What the task requires = Lines below that hold the word "Screen" must be copied in full.

------ Task material

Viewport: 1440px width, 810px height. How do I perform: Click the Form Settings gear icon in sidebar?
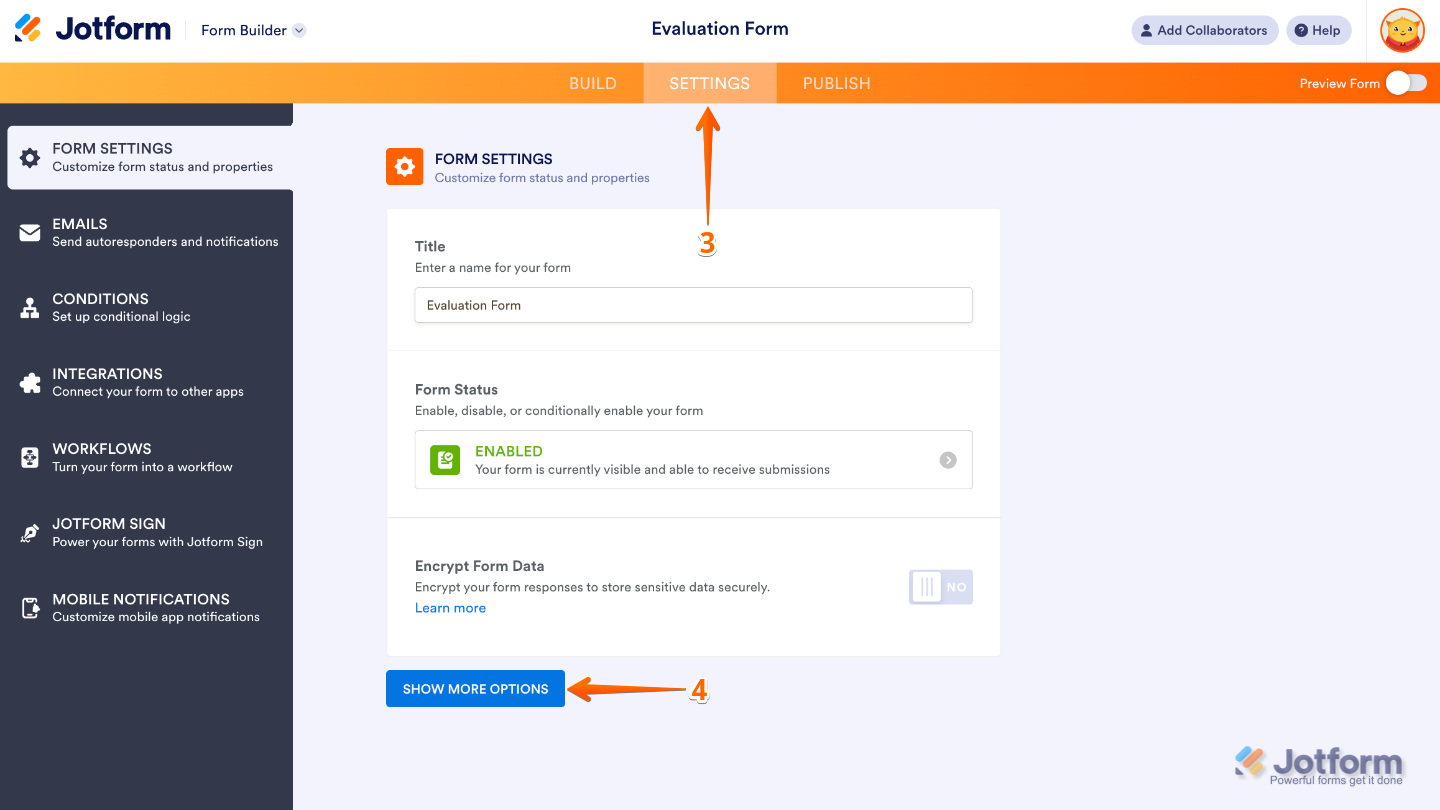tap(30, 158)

------------
------ Task material

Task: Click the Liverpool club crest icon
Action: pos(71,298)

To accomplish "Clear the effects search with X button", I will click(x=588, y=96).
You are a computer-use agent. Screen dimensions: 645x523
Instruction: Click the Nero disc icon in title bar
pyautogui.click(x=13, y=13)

------------
------ Task material

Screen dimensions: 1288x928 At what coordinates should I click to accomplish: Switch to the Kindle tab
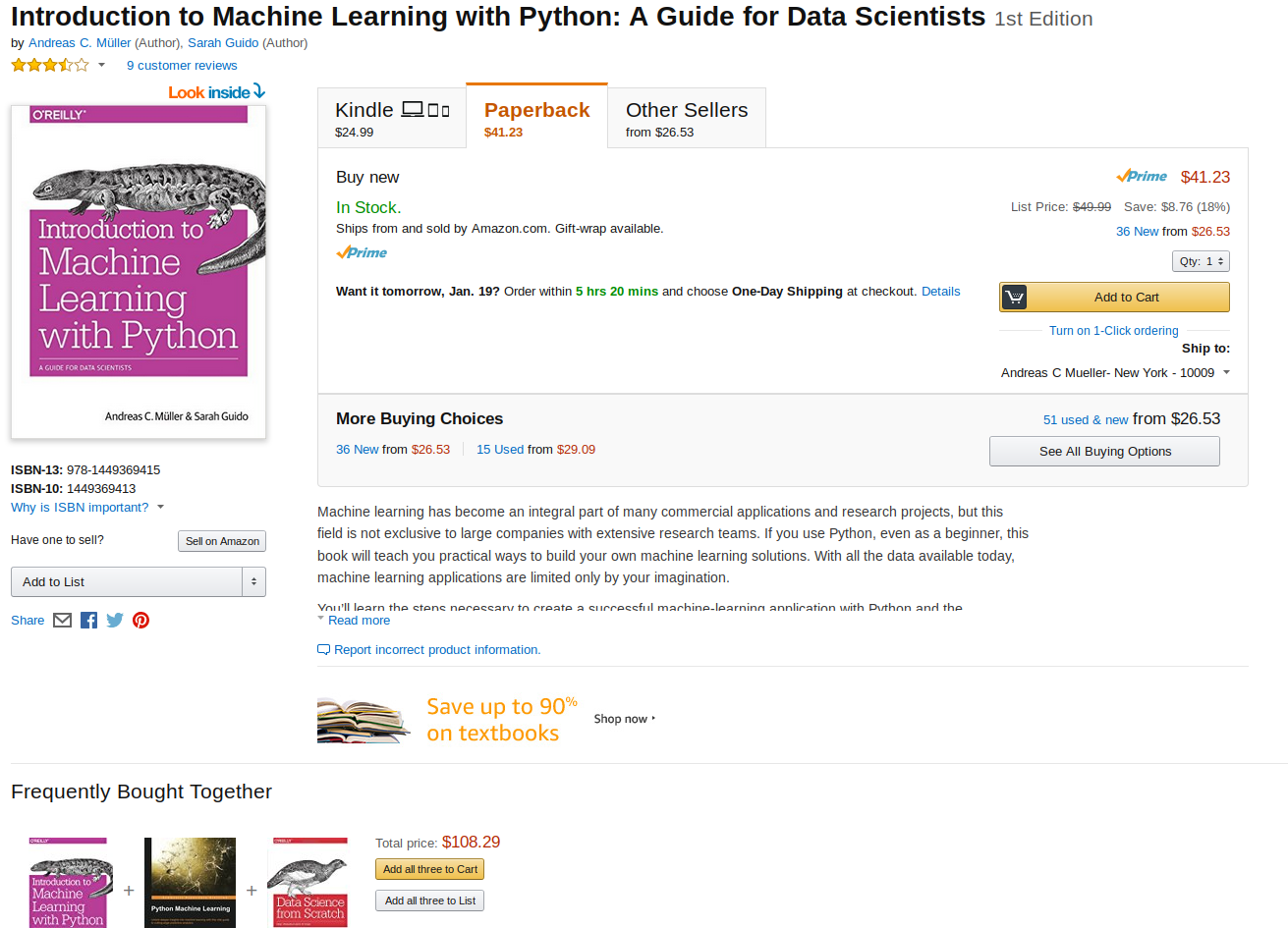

------------

Task output =
You are a computer-use agent. Screen dimensions: 645x523
Screen dimensions: 1288x928 At what coordinates should I click to accomplish: Switch to the Kindle tab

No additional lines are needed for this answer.